▶ _PROVIDED PASSAGE_
[Start of section]

So how does CNN's Lou Dobbs handle the latest round of criticism regarding his obdurate claim that he's been perfectly accurate in his reportage on immigration?
Well, rather than finally issue a correction, as he should have, he's continuing to wrestle the facts and obscure what he actually reported with yet another broadcast attacking his critics (see here for a breakout of the transcript). Though along the way, he manages to make a confession or two -- of sorts.
Note that, for Dobbs, this is all about him and not his misbegotten reportage:
- Today's New York Times column is primarily a personal attack on me, focuses on an ad-lib on the set of this broadcast uttered more than two years ago by Christine Romans on a number of cases of leprosy in this country. An unscripted ad-lib, not a report by the way -- we've never done a report on leprosy until we had to set this record straight a couple of weeks ago. That's over four and a half years of reporting on that issue.
Actually, Dobbs reasserted the false statistics as "factual" as recently as three weeks ago. And nowhere in this entire diatribe does Dobbs clear the air and explain to his audience that the leprosy statistics he cited -- 7,000 cases -- referred to a thirty-year period, not a three-year period. He claims that a separate report did so, but if it did, it was (a) buried, and (b) completely inadequate as a correction.
Dobbs goes on to actually confess that he was wrong to use Madeleine Cosman as a source:
- That columnist also said I gave air time to white supremacists, and mentions one by name, Madeleine Cosman, who wrote the article that Christine Romans used as a source for her later leprosy statement.
The fact is, I made a mistake, and I've said we would never have used her as a source if we had known of her controversial background two years ago, at the time of the offending ad-lib. But the columnist fails to note that his own paper wrote a glowing obituary of Madeleine Cosman when she died last year.
Oh, really? When he did he say this?

[End of section]

▶ _DATA SEGMENT_
[Start of section]

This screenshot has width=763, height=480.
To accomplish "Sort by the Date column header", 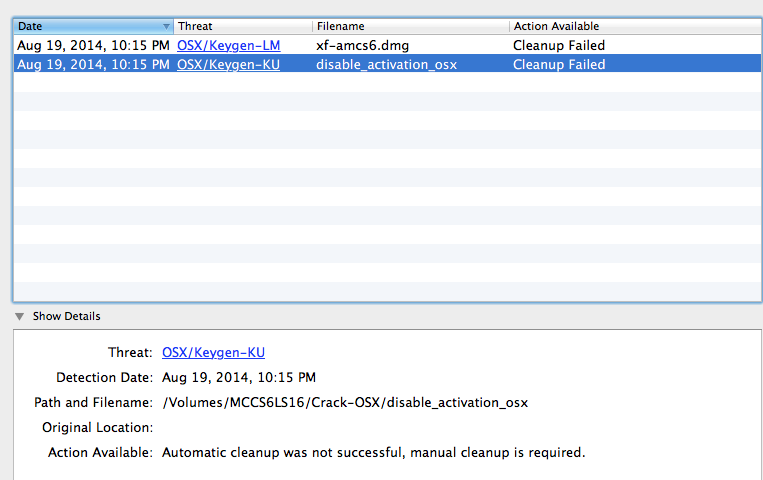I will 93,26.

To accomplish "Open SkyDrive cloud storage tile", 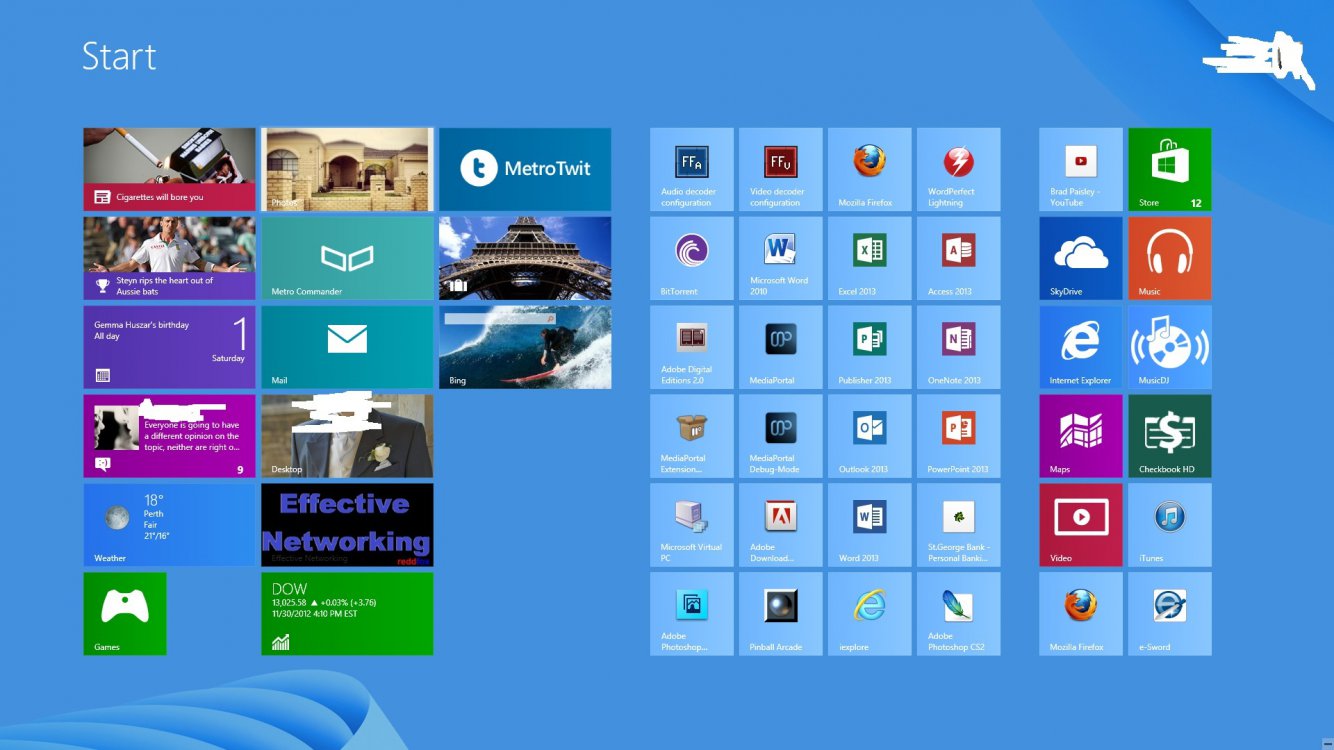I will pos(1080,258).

[End of section]

▶ _PROBLEMS TO SOLVE_
1: Extract the stretch of the post about Lou Dobbs from "Actually, Dobbs reasserted" through "later leprosy statement.".
2: According to the post about Lou Dobbs, over what time span did the 7,000 leprosy cases Dobbs cited actually occur?
The lines have no connection to the post about Lou Dobbs.

▶ _RESPONSES PER TASK_
1:
Actually, Dobbs reasserted the false statistics as "factual" as recently as three weeks ago. And nowhere in this entire diatribe does Dobbs clear the air and explain to his audience that the leprosy statistics he cited -- 7,000 cases -- referred to a thirty-year period, not a three-year period. He claims that a separate report did so, but if it did, it was (a) buried, and (b) completely inadequate as a correction.
Dobbs goes on to actually confess that he was wrong to use Madeleine Cosman as a source:
- That columnist also said I gave air time to white supremacists, and mentions one by name, Madeleine Cosman, who wrote the article that Christine Romans used as a source for her later leprosy statement.

2: A thirty-year period.